> **Consegna**
Puoi impaginare come tabella Markdown il tratto che va dalla riga contenente "Screen dimensions: 752x449" fino a quella contenente "pyautogui.click(x=460, y=1005)", entrambe incluse, con le colonne "N." e "Testo" e tralasciando le righe vuote? Lascia fuori le immagini.

------ Dati forniti ------

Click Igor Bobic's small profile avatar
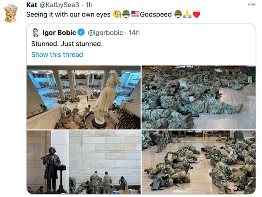The width and height of the screenshot is (262, 197). coord(35,32)
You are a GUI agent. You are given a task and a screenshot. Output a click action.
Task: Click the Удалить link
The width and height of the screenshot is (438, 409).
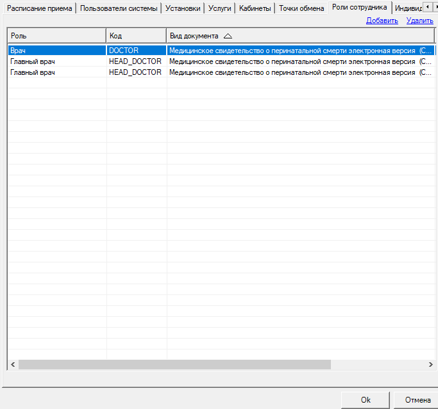(x=419, y=20)
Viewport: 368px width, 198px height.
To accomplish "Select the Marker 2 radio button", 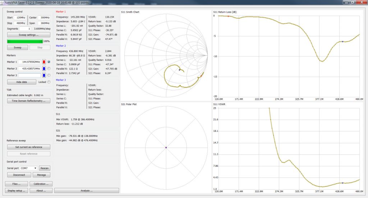I will [49, 68].
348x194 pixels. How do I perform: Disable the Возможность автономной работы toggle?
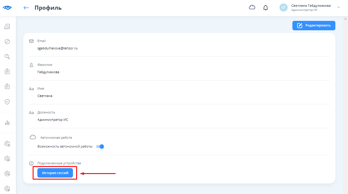coord(100,146)
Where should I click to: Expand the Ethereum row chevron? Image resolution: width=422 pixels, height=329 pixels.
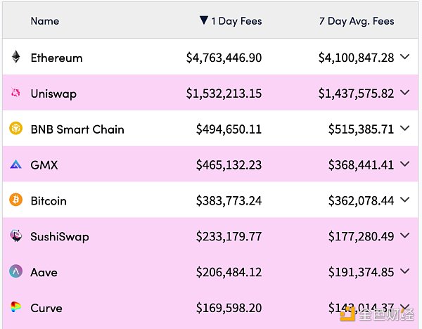pyautogui.click(x=404, y=58)
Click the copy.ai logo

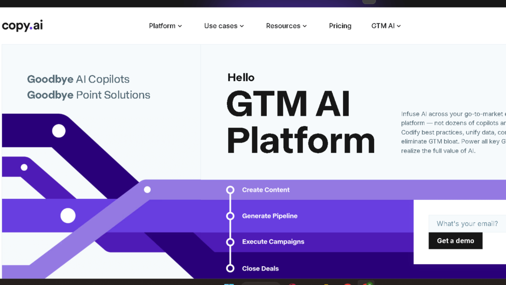click(x=22, y=25)
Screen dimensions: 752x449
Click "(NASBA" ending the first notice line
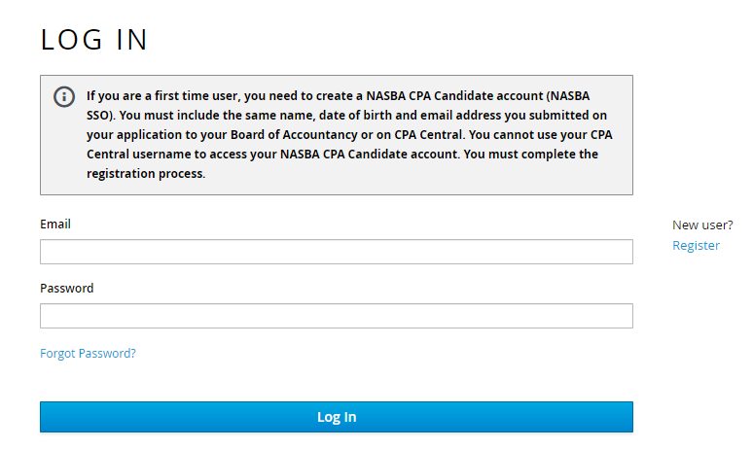(x=567, y=96)
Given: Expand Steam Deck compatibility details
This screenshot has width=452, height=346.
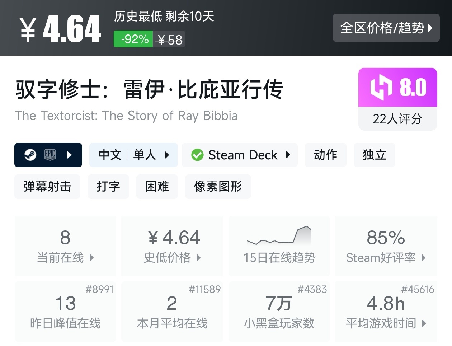Looking at the screenshot, I should 240,155.

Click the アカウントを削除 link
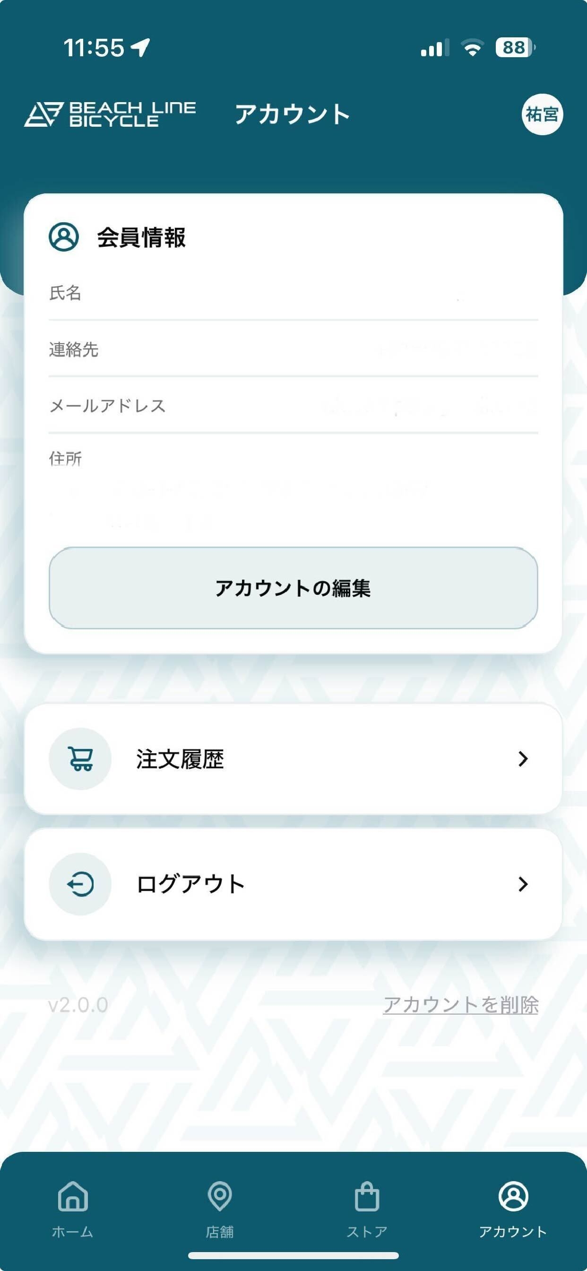pyautogui.click(x=460, y=1005)
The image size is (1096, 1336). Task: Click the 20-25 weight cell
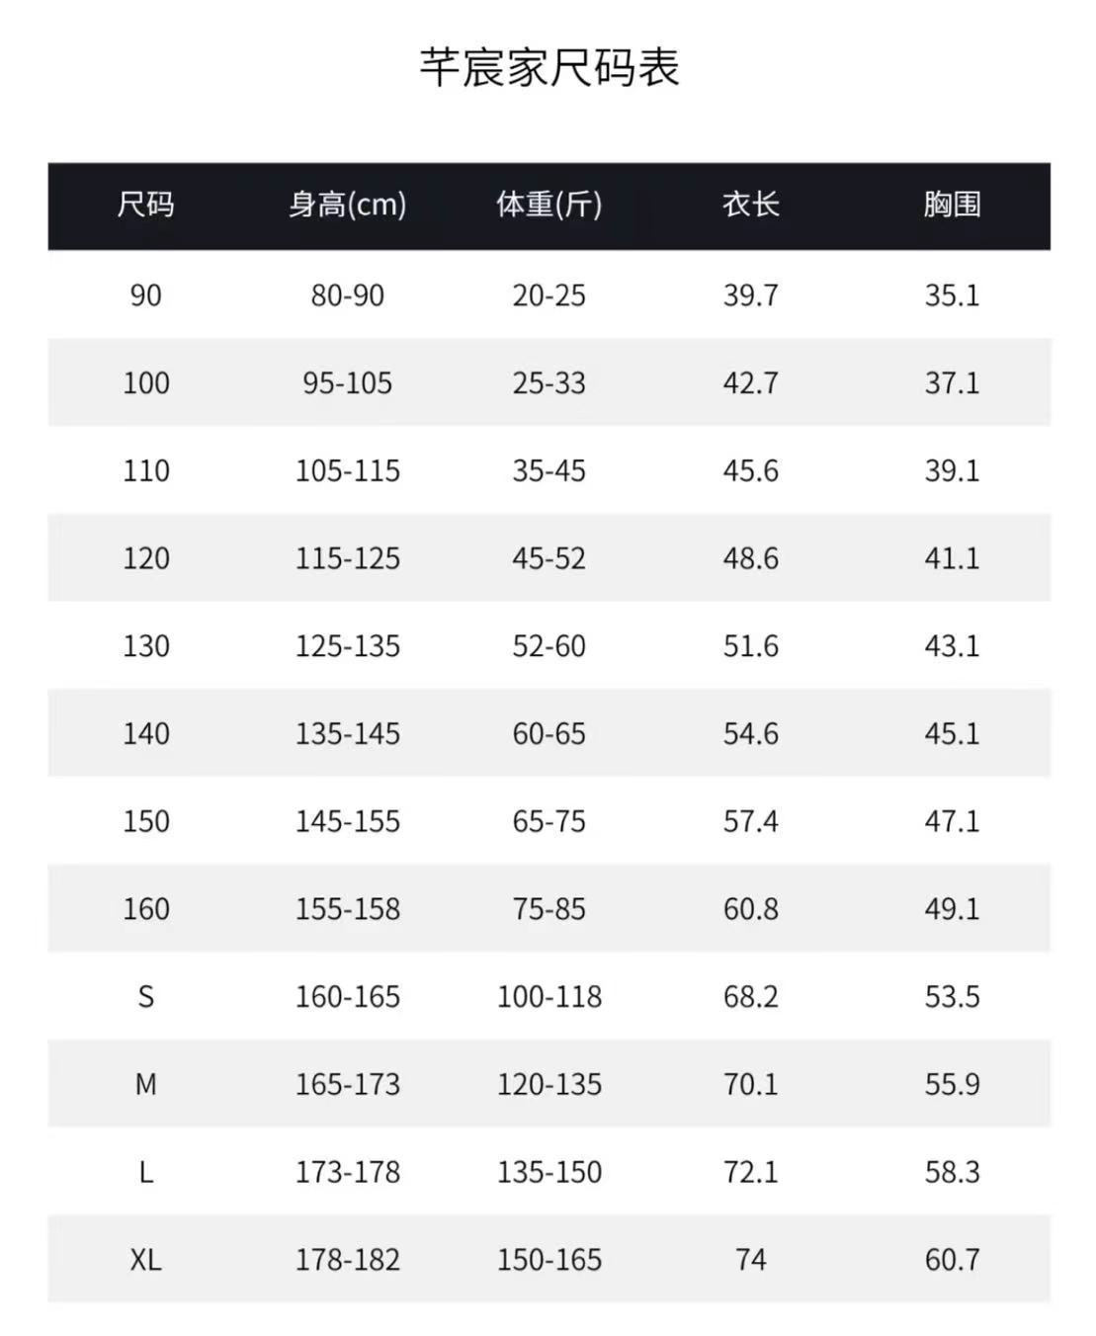coord(548,295)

------

> **Soluzione completa**
| N. | Testo |
|---|---|
| 1 | Screen dimensions: 752x449 |
| 2 | Click "(NASBA" ending the first notice line |
| 3 | (x=567, y=96) |
| 4 | Given: Expand Steam Deck compatibility details |
| 5 | This screenshot has width=452, height=346. |
| 6 | Looking at the screenshot, I should 240,155. |
| 7 | Click the アカウントを削除 link |
| 8 | pyautogui.click(x=460, y=1005) |